Immune modulation in atherosclerosis and vascular aneurysms
Atherosclerosis is a chronic inflammatory disease of the arterial wall responsible for most ischaemic cardiovascular diseases and stroke, the most frequent causes of death worldwide. Although not sharing all risk factors for atherosclerosis, abdominal aortic aneurysm (AAA) is also characterised by an inflammatory and destructive remodelling of the vessel wall and is responsible for a significant number of deaths in Western Countries. Both innate and adaptive immune responses have been involved in the initiation and progression of atherosclerosis and AAA. However, there is currently no specific therapeutic strategy targeting the immuno-inflammatory response in atherosclerosis and no medical therapy has been approved for the prevention of progression or rupture of AAA. Deciphering the role of specific subtypes of immune cells would lead to new, potent and specific therapeutic strategies to limit these devastating diseases.
We have recently shown that subpopulations of natural and/or inducible regulatory T (Treg) cells potently inhibit atherosclerotic lesion development and inflammation.

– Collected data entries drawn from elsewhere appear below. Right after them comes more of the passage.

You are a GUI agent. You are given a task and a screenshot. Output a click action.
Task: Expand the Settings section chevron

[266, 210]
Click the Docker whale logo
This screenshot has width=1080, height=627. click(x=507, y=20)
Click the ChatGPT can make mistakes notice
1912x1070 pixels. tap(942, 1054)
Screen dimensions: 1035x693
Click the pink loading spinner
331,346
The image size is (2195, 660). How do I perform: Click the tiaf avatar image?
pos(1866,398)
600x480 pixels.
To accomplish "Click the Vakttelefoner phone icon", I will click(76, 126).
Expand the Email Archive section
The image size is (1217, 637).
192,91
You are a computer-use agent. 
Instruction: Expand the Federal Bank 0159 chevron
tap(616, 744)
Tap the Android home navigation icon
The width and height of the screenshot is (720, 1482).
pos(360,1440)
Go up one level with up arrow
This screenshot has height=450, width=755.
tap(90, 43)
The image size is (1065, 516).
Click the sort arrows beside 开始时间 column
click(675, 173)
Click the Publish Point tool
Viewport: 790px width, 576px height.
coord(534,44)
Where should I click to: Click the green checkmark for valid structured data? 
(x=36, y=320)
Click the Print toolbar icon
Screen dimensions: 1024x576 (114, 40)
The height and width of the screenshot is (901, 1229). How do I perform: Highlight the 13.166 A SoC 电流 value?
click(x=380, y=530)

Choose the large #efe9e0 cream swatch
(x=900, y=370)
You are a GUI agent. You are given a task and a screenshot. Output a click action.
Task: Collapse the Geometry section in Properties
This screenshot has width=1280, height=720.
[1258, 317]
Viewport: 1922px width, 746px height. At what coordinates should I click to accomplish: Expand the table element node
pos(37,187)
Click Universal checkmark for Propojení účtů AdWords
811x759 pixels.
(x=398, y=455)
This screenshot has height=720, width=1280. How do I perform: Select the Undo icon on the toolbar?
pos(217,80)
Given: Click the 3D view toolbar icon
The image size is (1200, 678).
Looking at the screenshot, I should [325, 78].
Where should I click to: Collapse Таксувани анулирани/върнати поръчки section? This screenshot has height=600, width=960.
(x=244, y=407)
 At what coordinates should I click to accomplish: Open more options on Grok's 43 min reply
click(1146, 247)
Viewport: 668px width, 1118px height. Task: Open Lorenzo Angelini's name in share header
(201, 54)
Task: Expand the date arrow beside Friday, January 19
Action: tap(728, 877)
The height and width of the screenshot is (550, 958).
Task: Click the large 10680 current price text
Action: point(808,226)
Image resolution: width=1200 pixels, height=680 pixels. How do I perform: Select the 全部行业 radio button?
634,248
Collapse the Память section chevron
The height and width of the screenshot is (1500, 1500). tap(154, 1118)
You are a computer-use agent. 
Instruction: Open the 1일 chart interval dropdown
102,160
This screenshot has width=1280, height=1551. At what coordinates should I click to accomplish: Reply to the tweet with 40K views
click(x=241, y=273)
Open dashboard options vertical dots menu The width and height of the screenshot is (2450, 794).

We hypothesise that Treg cells and similarly, B cell type regulatory populations, have a broader role in the control of vascular inflammation and may significantly alter atherosclerosis or AAA development and progression. We will study in detail the mechanisms leading to recruitment of the different T and B cell subsets into the injured vessel wall and the pathways by which they modulate vascular inflammation. We will also develop novel immuno-modulatory and vaccination-based strategies to promote protective immune responses in atherosclerosis and AAA, with the aim to radically change the management and treatment of these common and serious vascular diseases.